# When is the next Dudley, MA swap?



## lgrinnings (Oct 4, 2017)

I know everyone is gearing up for Memory Lane and Hershey, but has a date been announced for the next Dudley swap?

-Lester


----------



## mike j (Oct 5, 2017)

Nothing yet, he usually has one toward the end of November.


----------



## catfish (Oct 5, 2017)

I asked Mike the other day. Hopefully we know something soon.


----------



## tanksalot (Oct 5, 2017)

I Sent him a message last night on Face book I'm waiting for a reply . If I get a chance I'll call him in the next day or so.


----------



## catfish (Oct 5, 2017)

tanksalot said:


> I Sent him a message last night on Face book I'm waiting for a reply . If I get a chance I'll call him in the next day or so.




I sent him a few msg about it last week.... Hopefully he picks a date soon.


----------



## tanksalot (Oct 6, 2017)

Sunday Nov 12 . Looks like the date . I'll be posting the ads in the next few days.


----------



## tanksalot (Oct 6, 2017)

*PLEASE COPY & PASTE THIS ADD & POST WHERE EVER YOU CAN TO HELP GET THE WORD OUT FOR THE SHOW. THANK YOU !*
Dudley Mass.
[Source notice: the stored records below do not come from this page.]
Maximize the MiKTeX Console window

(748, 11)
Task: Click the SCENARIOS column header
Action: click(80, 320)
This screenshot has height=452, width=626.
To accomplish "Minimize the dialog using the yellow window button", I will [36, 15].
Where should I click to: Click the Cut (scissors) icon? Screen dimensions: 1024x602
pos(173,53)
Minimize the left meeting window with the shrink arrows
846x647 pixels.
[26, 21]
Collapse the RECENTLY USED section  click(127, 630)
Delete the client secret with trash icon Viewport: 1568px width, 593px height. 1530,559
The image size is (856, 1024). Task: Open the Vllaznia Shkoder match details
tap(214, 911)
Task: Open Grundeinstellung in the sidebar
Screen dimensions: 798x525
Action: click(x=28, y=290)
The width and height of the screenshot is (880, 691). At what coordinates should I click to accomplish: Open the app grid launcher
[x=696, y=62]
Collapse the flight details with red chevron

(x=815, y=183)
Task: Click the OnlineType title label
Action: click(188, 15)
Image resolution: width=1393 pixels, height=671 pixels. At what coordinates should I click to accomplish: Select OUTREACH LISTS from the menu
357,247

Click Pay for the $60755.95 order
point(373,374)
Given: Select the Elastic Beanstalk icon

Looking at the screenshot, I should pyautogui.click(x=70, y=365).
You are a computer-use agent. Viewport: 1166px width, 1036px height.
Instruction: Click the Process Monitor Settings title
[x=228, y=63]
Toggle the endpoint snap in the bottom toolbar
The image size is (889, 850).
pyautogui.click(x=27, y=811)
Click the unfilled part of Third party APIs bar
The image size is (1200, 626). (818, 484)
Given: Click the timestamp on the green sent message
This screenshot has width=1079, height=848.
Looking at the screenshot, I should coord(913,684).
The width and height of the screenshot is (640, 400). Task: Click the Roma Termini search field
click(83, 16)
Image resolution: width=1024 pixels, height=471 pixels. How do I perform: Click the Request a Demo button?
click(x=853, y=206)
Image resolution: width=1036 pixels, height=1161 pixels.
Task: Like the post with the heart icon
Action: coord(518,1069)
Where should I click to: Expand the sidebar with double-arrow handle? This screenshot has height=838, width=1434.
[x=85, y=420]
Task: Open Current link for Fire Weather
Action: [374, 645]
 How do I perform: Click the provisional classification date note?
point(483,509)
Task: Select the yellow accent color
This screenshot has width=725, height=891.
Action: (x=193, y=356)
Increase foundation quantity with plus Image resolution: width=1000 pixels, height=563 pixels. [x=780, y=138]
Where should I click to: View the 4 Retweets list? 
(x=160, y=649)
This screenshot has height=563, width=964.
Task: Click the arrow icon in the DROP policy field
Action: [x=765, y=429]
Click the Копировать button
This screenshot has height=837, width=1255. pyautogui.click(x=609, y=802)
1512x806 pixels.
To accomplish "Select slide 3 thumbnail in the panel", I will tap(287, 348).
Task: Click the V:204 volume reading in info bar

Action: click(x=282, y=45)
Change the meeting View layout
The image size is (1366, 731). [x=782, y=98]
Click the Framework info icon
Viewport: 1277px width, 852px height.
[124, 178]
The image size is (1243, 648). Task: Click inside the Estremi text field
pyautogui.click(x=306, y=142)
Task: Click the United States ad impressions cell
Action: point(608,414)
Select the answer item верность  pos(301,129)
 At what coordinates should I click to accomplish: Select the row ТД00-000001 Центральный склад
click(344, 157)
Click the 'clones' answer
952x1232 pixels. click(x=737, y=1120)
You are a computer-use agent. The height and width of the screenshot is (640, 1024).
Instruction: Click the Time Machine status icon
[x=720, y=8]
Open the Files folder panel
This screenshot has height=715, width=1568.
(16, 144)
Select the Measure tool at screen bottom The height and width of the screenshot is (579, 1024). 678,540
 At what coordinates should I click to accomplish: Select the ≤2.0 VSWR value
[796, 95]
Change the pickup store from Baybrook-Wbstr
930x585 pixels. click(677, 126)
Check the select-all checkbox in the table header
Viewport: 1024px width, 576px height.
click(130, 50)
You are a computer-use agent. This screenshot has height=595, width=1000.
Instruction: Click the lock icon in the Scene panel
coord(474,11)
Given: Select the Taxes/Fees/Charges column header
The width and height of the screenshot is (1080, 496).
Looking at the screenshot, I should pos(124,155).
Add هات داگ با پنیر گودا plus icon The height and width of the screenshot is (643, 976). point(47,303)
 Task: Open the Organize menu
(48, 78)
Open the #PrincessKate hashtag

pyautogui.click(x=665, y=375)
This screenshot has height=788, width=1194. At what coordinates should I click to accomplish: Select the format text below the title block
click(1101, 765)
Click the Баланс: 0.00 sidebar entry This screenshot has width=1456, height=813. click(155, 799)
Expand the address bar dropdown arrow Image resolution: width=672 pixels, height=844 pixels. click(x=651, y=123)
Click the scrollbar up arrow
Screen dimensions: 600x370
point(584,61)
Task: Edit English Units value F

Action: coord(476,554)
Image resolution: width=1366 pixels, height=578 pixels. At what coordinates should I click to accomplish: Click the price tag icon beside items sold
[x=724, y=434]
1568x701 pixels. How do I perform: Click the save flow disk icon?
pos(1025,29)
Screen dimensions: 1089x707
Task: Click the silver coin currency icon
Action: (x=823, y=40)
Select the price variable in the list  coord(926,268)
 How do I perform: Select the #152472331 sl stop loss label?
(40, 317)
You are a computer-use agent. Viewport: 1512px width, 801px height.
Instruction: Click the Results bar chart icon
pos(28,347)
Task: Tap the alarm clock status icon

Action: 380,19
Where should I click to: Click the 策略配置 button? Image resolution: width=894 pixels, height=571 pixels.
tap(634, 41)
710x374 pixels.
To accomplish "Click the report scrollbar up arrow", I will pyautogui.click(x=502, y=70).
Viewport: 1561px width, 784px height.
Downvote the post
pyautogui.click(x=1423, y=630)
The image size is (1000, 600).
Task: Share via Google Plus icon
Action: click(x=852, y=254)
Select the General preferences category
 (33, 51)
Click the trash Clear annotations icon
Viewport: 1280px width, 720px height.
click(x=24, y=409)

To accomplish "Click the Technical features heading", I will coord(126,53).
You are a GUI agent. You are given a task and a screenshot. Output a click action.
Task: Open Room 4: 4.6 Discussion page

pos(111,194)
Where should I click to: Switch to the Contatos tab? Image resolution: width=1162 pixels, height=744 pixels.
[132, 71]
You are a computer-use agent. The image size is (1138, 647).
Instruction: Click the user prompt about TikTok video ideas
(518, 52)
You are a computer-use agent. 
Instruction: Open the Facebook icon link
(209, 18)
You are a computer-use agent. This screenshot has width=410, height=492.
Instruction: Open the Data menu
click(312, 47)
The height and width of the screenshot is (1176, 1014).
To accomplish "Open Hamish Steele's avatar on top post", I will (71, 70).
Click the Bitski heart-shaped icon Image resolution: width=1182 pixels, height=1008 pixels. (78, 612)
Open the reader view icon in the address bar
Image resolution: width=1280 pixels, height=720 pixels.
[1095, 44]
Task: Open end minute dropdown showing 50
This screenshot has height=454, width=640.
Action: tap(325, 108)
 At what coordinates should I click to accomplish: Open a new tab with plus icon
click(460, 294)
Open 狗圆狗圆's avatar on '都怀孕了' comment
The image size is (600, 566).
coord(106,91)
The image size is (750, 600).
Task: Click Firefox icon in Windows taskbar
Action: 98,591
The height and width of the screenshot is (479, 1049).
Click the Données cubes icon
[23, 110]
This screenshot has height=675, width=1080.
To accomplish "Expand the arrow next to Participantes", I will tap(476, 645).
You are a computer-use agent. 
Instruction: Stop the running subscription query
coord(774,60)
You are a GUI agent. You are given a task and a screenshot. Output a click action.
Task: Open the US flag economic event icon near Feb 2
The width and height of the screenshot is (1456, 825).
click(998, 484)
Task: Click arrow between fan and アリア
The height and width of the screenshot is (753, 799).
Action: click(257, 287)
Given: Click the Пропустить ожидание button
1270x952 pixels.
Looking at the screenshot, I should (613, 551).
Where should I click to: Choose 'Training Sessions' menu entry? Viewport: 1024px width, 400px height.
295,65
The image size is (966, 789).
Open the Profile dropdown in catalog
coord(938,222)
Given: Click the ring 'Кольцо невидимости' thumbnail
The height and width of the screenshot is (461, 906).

Bike SWAP MEET and VINTAGE ANTIQUE Bicycle Show (Dudley)

Annual Fall SHOW

Bicycle Show and Swap Meet

SUNDAY November 12 Dudley, MA

BRING OUT YOUR OLD BICYCLES TO SHOW AND SELL. COME FIND THE BIKE OF YOUR DREAMS
ALWAYS FREE ADMISSION to the PUBLIC & STILL ONLY $25 per space
OUTDOORS in back parking lot with parking for 400 cars, or Indoors if it rains
Easy Load In, Easy Load Out
ALL THINGS BICYCLE
HIGHWHEEL, ROAD, 3-SPEEDS, ATB, BMX and BEYOND
Not just old stuff!
Parts, Factory Reps, Ephemera
WHO: Anyone who likes bicycles, art objects, or technology
WHAT: Bicycle show and swap meet with bikes and parts for sale from many vendors
WHEN: Sunday November 12 2017 
WHERE: At the Historic Stevens Mill Building behind the BP Gas station at 10 West Main ST Dudley MA 01571
HOW: Just Arrive at the Mill. Enter through the front entrance and be prepared to see a mouthwatering array of great bicycles and parts and accessories for sale and show.
HOW MUCH? General Public: FREE ADMISSION
HOW MUCH? Dealer Spaces: $25 each
TIME: 7:00 am until 2:30pm
Note:  Outdoor show if not raining .  If indoors Dealers can load in at 5 am the day of the show.
Opens to the Public at 7 am and runs till you leave

Please join us for a day of fun with Bicycles, Bicycles and More Bicycles and bike parts and accessories too.
From High Wheel Ordinaries to Hard Tire safety bicycles. From Balloon Tire cruisers to Stingray style banana seat bikes right through to Classic road and Modern Road and mountain bikes. And lots of 3-speeds.
We will have something for everyone.

ALL MAKES AND MODELS WELCOME AND REPRESENTED.

BIKES AND PARTS for SALE and for SHOW with Peoples Choice awards at the end of the day.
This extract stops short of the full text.